» **PROMPT**
Take the line with "This screenshot has width=1445, height=813." as the first line and the last line of the data as the final one. Write out those lines exactly, and no others.

======== RECORDS SHOWN ========

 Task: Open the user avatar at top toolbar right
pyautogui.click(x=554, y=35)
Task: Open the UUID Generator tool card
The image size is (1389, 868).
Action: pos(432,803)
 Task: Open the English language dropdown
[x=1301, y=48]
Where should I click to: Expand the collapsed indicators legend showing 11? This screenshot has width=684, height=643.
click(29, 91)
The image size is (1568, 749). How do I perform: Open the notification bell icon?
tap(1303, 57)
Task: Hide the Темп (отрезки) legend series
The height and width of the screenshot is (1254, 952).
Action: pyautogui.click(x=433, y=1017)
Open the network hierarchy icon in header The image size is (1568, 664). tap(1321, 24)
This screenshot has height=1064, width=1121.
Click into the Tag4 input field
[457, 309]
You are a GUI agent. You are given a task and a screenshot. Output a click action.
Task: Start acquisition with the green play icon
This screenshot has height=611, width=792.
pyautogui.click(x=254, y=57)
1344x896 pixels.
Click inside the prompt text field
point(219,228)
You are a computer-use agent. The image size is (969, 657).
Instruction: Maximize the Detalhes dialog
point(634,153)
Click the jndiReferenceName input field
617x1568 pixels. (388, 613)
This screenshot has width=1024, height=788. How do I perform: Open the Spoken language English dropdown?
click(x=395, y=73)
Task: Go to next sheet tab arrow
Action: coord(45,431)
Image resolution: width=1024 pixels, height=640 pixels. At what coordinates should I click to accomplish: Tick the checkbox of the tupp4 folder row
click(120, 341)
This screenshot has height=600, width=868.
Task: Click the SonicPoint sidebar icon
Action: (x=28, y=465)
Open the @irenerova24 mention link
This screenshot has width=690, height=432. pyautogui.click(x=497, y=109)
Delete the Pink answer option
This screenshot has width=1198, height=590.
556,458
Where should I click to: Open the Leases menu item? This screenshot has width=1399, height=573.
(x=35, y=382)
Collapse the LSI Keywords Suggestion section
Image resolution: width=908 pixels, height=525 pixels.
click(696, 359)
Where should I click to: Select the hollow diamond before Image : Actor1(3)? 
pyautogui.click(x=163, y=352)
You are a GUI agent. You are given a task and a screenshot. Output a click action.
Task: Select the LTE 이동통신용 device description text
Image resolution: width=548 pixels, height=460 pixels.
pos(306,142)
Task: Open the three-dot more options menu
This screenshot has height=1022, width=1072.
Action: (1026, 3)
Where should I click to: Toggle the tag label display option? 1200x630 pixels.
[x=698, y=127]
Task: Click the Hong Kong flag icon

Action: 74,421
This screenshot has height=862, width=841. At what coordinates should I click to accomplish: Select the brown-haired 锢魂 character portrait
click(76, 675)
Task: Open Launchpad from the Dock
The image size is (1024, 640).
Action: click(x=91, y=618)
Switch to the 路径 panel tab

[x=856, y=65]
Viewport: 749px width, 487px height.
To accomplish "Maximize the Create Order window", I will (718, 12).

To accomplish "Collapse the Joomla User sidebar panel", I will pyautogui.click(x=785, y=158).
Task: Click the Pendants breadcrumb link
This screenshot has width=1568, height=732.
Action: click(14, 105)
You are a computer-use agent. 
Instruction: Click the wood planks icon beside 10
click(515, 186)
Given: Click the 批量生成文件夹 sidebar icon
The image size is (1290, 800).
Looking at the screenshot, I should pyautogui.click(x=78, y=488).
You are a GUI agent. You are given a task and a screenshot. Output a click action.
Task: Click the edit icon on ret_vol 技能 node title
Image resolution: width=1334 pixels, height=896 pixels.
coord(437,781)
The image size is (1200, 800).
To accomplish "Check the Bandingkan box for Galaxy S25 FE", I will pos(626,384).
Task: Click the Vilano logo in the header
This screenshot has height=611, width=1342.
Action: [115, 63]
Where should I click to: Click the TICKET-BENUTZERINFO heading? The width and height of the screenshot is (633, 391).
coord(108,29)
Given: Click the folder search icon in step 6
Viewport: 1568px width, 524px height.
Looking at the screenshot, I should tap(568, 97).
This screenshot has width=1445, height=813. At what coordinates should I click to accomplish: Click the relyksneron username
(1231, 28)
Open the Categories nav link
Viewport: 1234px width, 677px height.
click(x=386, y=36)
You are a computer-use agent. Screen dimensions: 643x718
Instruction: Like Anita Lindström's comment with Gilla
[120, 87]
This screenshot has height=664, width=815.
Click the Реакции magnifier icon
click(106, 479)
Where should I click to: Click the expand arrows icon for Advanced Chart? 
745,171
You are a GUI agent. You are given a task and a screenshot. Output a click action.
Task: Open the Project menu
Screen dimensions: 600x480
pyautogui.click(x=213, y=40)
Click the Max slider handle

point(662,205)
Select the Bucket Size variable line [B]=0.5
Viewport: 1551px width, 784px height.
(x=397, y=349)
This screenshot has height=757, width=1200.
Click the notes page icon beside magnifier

========

» **RESULT OF THE EXERCISE**
This screenshot has width=1445, height=813. At what coordinates should I click to accomplish: Click the relyksneron username
(1231, 28)
Open the Categories nav link
Viewport: 1234px width, 677px height.
click(x=386, y=36)
You are a computer-use agent. Screen dimensions: 643x718
Instruction: Like Anita Lindström's comment with Gilla
[120, 87]
This screenshot has height=664, width=815.
Click the Реакции magnifier icon
click(106, 479)
Where should I click to: Click the expand arrows icon for Advanced Chart? 
745,171
You are a GUI agent. You are given a task and a screenshot. Output a click action.
Task: Open the Project menu
Screen dimensions: 600x480
pyautogui.click(x=213, y=40)
Click the Max slider handle

point(662,205)
Select the Bucket Size variable line [B]=0.5
Viewport: 1551px width, 784px height.
(x=397, y=349)
This screenshot has height=757, width=1200.
Click the notes page icon beside magnifier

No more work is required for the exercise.